● WHAT YOU SHOULD DO
Using the cisplatin article, answer each question in a few words:
1. Up to how many times more does cisplatin bind to RNA than to DNA?
2. In about what share of all human cancers is cisplatin used to fight tumors?
3. How soon after treatment was the platinum found on the RNA?

Cancer drug cisplatin found to bind like glue in cellular RNA

An anti-cancer drug used extensively in chemotherapy binds pervasively to RNA -- up to 20-fold more than it does to DNA, a surprise finding that suggests new targeting approaches might be useful, according to University of Oregon researchers.

Medical researchers have long known that cisplatin, a platinum compound used to fight tumors in nearly 70 percent of all human cancers, attaches to DNA. Its attachment to RNA had been assumed to be a fleeting thing, says UO chemist Victoria J. DeRose, who decided to take a closer look due to recent discoveries of critical RNA-based cell processes.

"We're looking at RNA as a new drug target," she said. "We think this is an important discovery because we know that RNA is very different in tumors than it is in regular healthy cells. We thought that the platinum would bind to RNA, but that the RNA would just degrade and the platinum would be shunted out of the cell. In fact, we found that the platinum was retained on the RNA and also bound quickly, being found on the RNA as fast as one hour after treatment."

● GIVEN ENTRIES

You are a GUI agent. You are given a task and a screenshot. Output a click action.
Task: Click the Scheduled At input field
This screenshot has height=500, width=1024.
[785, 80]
---
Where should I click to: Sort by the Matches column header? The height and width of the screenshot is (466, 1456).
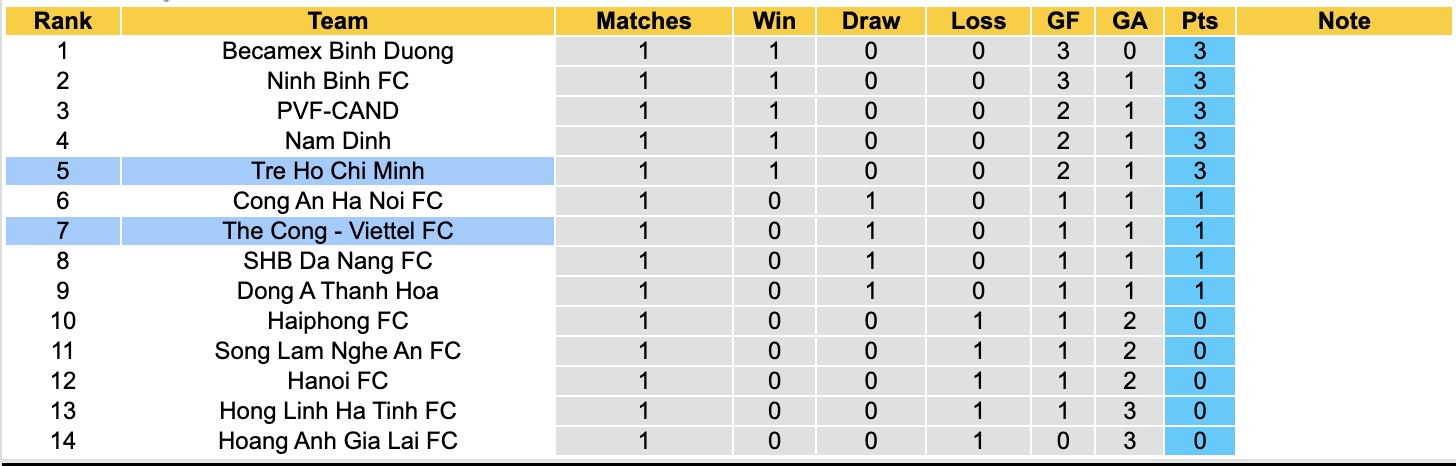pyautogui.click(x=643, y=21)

● RESULT
1. Up to 20-fold more.
2. Nearly 70 percent.
3. As fast as one hour after treatment.